Rewrite the material between the lines holding "Privacy (617, 2488)" and "お知らせ (552, 26)", inclusive, keeping every line, requests included. Add 150 to each coordinate and leave all other numbers unchanged.

start EXCERPTED RECORDS

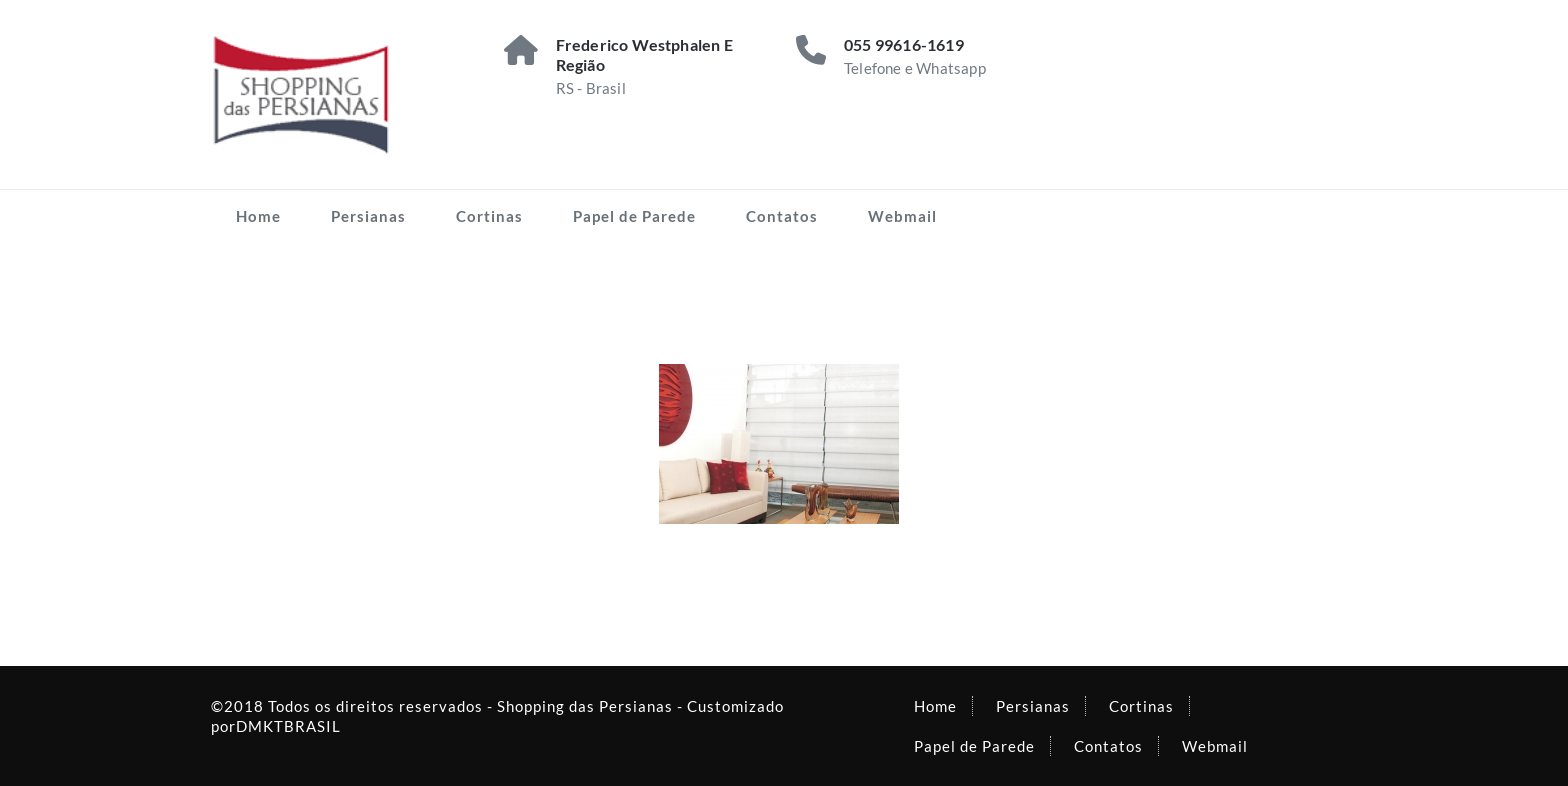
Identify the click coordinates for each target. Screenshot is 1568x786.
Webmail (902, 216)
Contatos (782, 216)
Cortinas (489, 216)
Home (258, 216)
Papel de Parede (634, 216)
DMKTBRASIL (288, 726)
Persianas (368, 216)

end EXCERPTED RECORDS
start EXCERPTED RECORDS

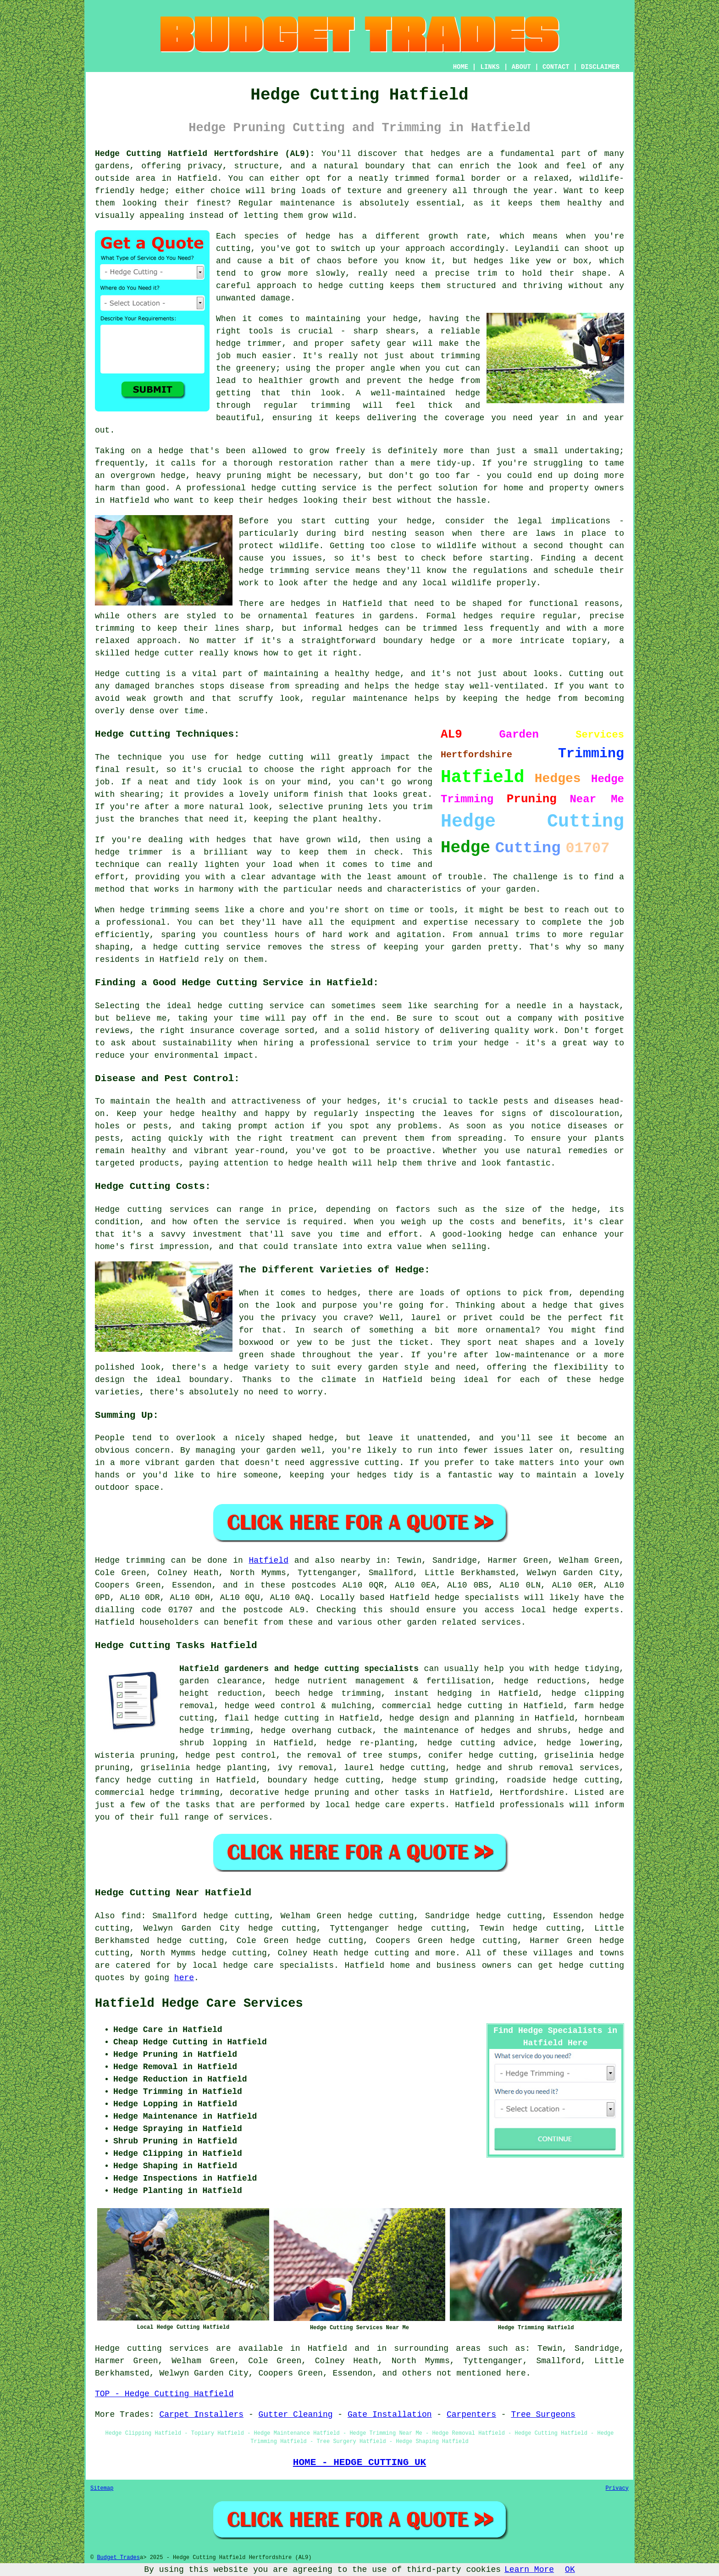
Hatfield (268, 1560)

end EXCERPTED RECORDS
start EXCERPTED RECORDS

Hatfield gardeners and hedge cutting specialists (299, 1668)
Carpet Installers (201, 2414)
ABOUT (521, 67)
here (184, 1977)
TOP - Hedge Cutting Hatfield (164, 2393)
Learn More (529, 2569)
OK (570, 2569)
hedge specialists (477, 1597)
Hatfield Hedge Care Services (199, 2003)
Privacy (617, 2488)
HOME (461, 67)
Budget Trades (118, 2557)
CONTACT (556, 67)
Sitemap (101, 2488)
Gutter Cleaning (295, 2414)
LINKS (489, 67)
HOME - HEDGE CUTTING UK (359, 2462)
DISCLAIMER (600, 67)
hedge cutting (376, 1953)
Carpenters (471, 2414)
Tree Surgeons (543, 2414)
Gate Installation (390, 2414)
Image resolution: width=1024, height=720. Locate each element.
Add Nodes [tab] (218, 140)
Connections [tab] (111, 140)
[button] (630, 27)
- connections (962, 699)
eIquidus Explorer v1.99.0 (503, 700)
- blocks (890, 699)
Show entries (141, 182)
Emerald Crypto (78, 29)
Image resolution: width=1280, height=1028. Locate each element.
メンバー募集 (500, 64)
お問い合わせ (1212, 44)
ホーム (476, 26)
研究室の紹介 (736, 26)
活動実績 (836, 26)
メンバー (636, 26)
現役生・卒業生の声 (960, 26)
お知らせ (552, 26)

end EXCERPTED RECORDS

WRITTEN SOLUTION:
Privacy (767, 2638)
HOME (611, 217)
Budget Trades (268, 2707)
CONTACT (706, 217)
Sitemap (251, 2638)
Gutter Cleaning (445, 2564)
LINKS (639, 217)
HOME - HEDGE CUTTING UK (509, 2612)
DISCLAIMER (750, 217)
hedge cutting (526, 2103)
Carpenters (621, 2564)
Tree Surgeons (693, 2564)
Gate Installation (540, 2564)
Image resolution: width=1024, height=720. Locate each element.
Add Nodes [tab] (368, 290)
Connections [tab] (261, 290)
[button] (780, 177)
- connections (1112, 849)
eIquidus Explorer v1.99.0 (653, 850)
- blocks (1040, 849)
Show entries (291, 332)
Emerald Crypto (228, 179)
Image resolution: width=1280, height=1028. Locate each element.
メンバー募集 (650, 214)
お問い合わせ (1362, 194)
ホーム (626, 176)
研究室の紹介 (886, 176)
活動実績 (986, 176)
メンバー (786, 176)
現役生・卒業生の声 (1110, 176)
お知らせ (702, 176)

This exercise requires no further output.